### Passage given
I was pretty happy when the mail lady brought me a new water lily this week. It is a tropical lily with very full, purple flowers called ‘King of Siam.’ Tropical lilies can be tender and do not always live through our winters, although I suspect they would have survived just fine this past year. Unlike hardy water lilies which grow from a rhizome that creeps along the surface of the soil, tropicals grow from tubers like little potatoes and they are generally better behaved for me in my tiny water garden. Water lilies, both hardy and tropical, are usually planted in pots with a heavy clay soil so it won’t float. Constantly trying to improve and learn, I am trying a new soilless potting media for water plants this year. It is made from a natural clay material that has been fired in a kiln and ground into small particles. It promises to be cleaner while still providing the essential micronutrients for the water plants. I am also using a fine mesh container made of recycled material. This is said to provide a good exchange of water preventing any stagnation in the bottom of the container.

Summer flowering bulbs went in the ground this week. Last summer the deer got almost all of the lilies I had planted so perhaps I am a masochist for trying again. But, I guess there’s that serotonin induced optimistic attitude I get from the soil. I will also put in a few more elephant ear bulbs. Colocasias tend to run, even overrun, the garden so I always keep them confined in large containers. Alocasias are generally better behaved but I often pot them also. These plants grow quickly and cover large areas so they are great for quick fill ins and since they are in pot they are easily moved around to wherever they look best or where they are needed. Colocasia ‘Black Coral’ is a striking dark leaf with an iridescent shine to the leaves. C. ‘Pineapple Princess’ has dusty, soft green leaves with pink stems. C. ‘Sangria Tropicools’ is a showy new variety with bluish green leaves with brilliant hot pink stems. Alocasia ‘Regal Shields’ is a striking plant with unique dark leaves with contrasting pale veins giving them a striped look. All elephant ears are greedy, just give them plenty of compost rich soil and water and they are no brainers. Sometimes I sink the elephant ear pots a few inches into the water garden. They love the constant moisture.

### Dataset section
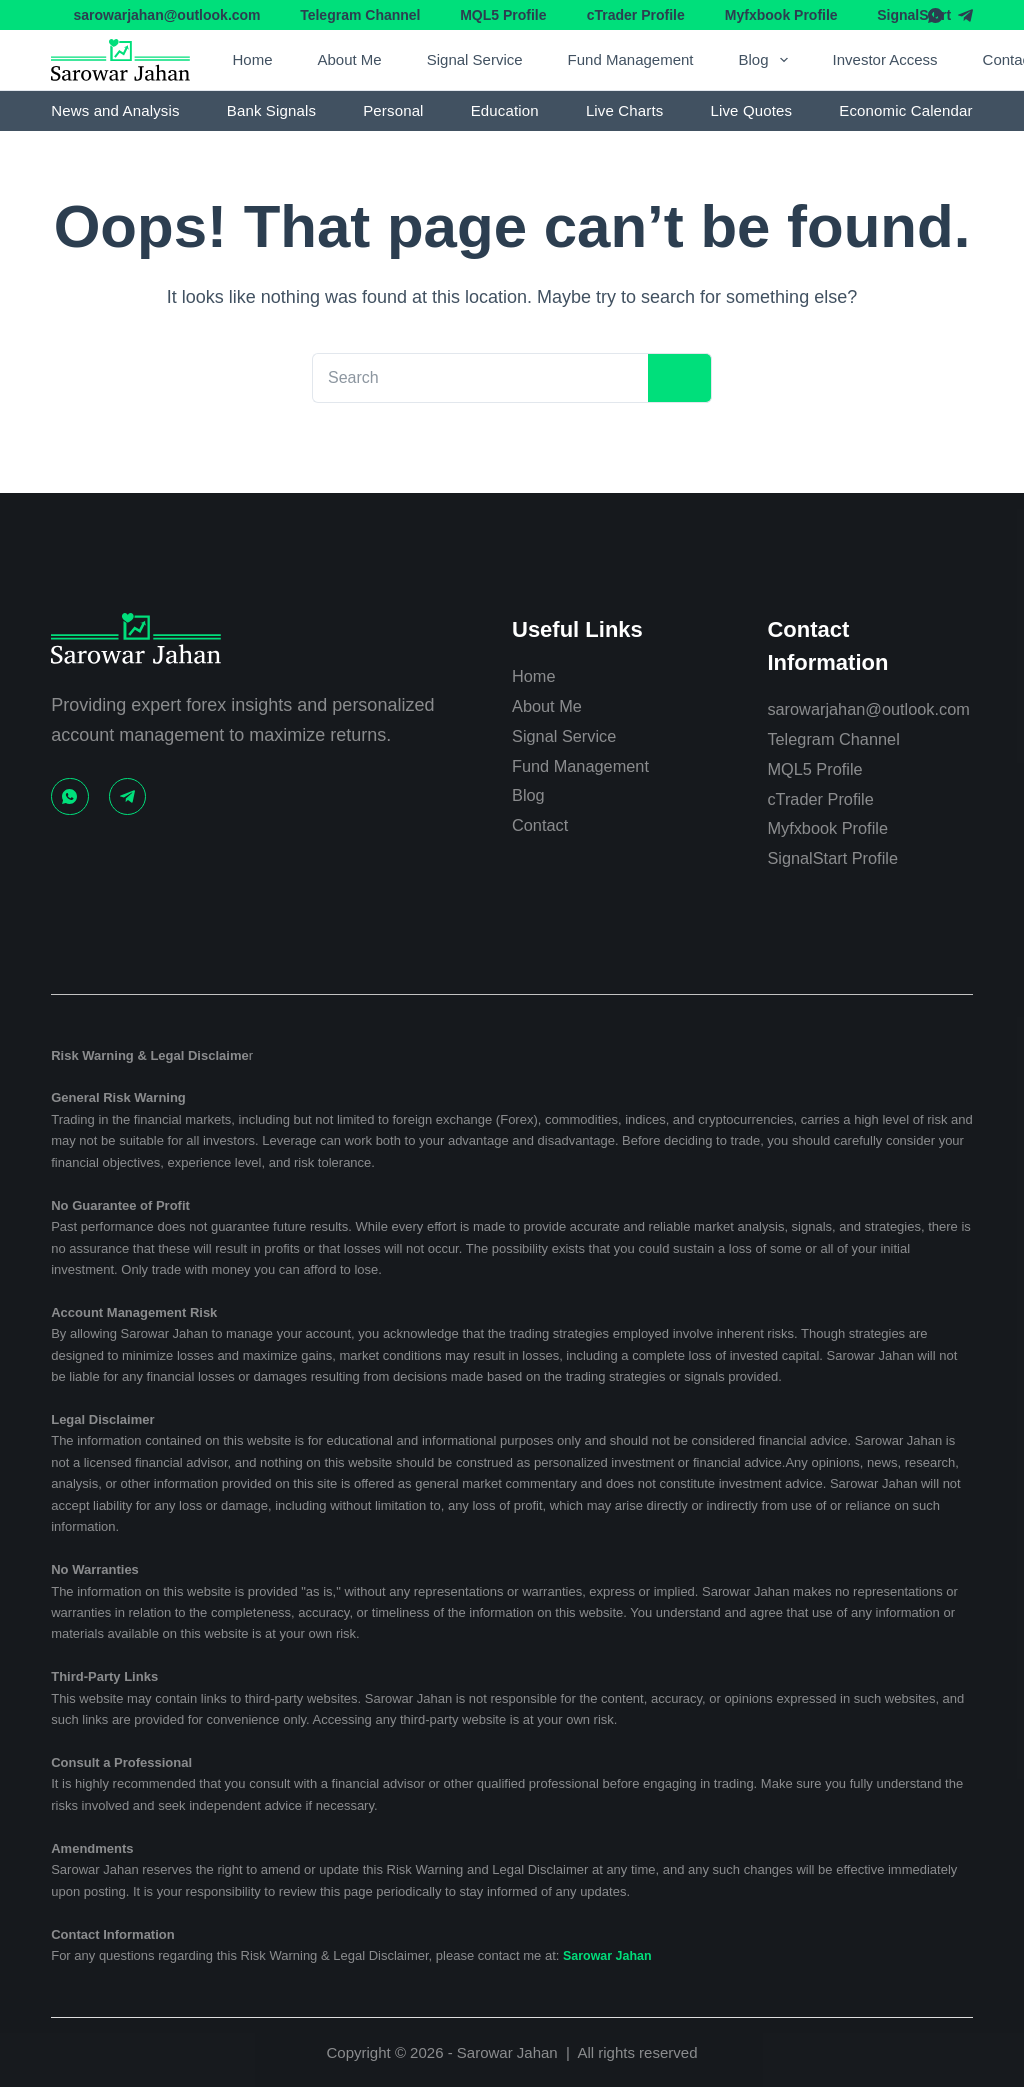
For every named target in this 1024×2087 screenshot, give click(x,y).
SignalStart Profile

### List of tasks
**1.** Summarize the gardening passage in two sentences.
**2.** Extend the gardening passage past its final sentence.
The data is separate material with no connection to the gardening passage.

### Per-task outputs
**1.** A tropical water lily called 'King of Siam' arrived this week and is being potted in a new soilless medium of kiln-fired, ground clay inside a fine mesh container made of recycled material. Summer flowering bulbs also went in the ground, and elephant ears are kept in large containers because Colocasias tend to overrun the garden, with the pots sometimes sunk a few inches into the water garden.

**2.**
The best new plants, along with old favorites, will be offered at the Charleston Horticultural Society’s Plantasia. It will be held on April 7th & 8th this year at Old Town Creek in West Ashley.

The Beaufort Council of Garden Clubs will be holding a Flower Show on April 22 at St. Peter’s Church in the Walsh Palmetto Room, 9:00am to 5:00pm, and the parking is free and plentiful. This is an opportunity to see what Beaufort’s finest gardeners and floral designers grow and display.

It’s time for me to get outside and get dirty, I mean happy, again.